== Excerpt provided

The Cure (carnation pink, hot pink, violet pink) is a silkscreen print by renowned contemporary artist, Damien Hirst on Somerset Tub. Hirst produced this print in 2014 which depicts a two-colour pill rendered in hot pink and violet pink against a carnation pink backdrop. In many of the prints in The Cure series, Hirst uses bold, contrasting colours which make the pill clash with its background colour. In this print, however, the artist privileges different tones of pink, which nevertheless has a dramatic and captivating effect on the viewer.
The Cure (carnation pink, hot pink, violet pink) is one of thirty silkscreen prints that compose Hirst’s The Cure series. Each print in this series follows the same format as Hirst renders a singular pill in a combination of two colour tones against a bold and vibrant coloured backdrop.

====
== Dataset excerpt

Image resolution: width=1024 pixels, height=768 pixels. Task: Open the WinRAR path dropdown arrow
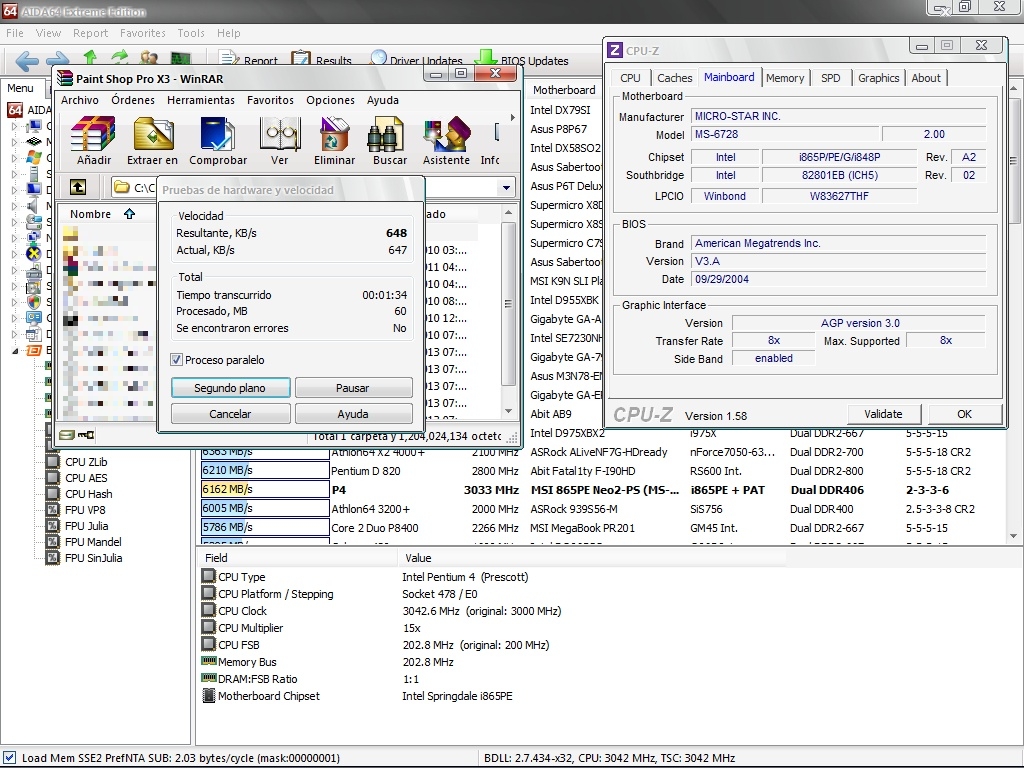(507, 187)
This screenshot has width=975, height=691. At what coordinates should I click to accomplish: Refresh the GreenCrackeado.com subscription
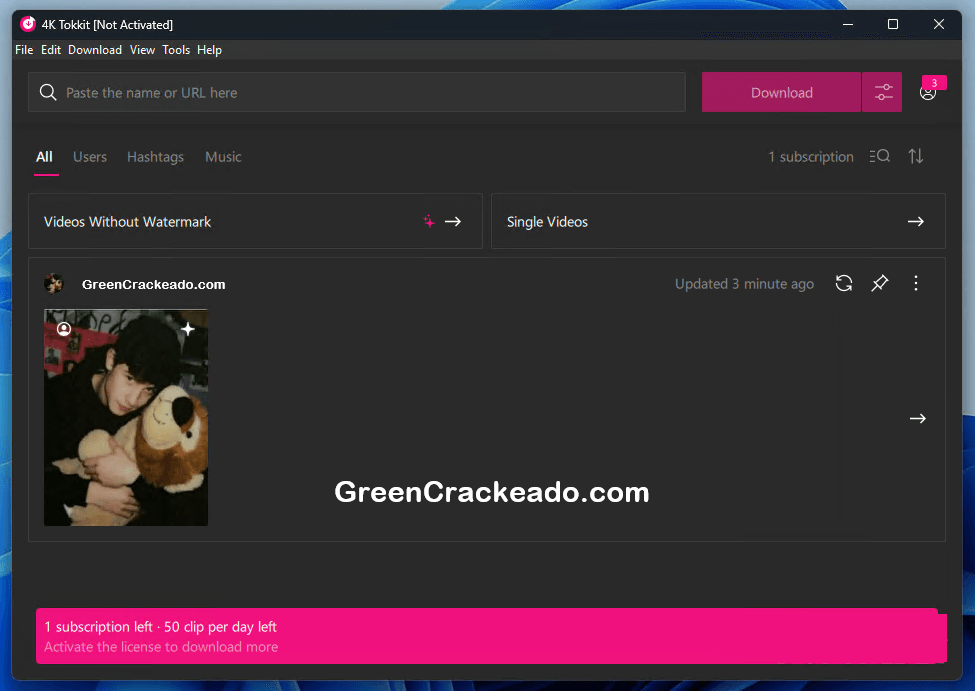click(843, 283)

====

(Tasks):
[1] According to the text about Damien Hirst's print, how many silkscreen prints make up The Cure series?
[2] Continue the text about Damien Hirst's print from its last sentence.
The data were drawn from a source separate from the text about Damien Hirst's print.

(Written answers):
[1] Thirty.

[2]
The bold and vibrant colours of the print, as well as the silkscreen printing technique resonate with the work of the iconic American artist, Andy Warhol and his signature Pop Art style which was prevalent in the 1960s. Pop Art has political undertones, with Warhol making a statement about capitalism and global consumerism through his production of prints of everyday consumer goods like high heel shoes or even Campbell’s Soup cans. Hirst’s prints similarly make a political statement regarding the pharmaceutical industry and the way modern society is obsessed with medicine. The simple, minimalist design of the pill reflects the confidence the pharmaceutical industry has in its healing abilities and capacity to cure anyone and anything. The manipulation of scale in the print, with the pill appearing to be extremely large, dominating the entire composition, is another technique employed by Hirst to represent the self-assured and assertive nature of pharmaceutical companies.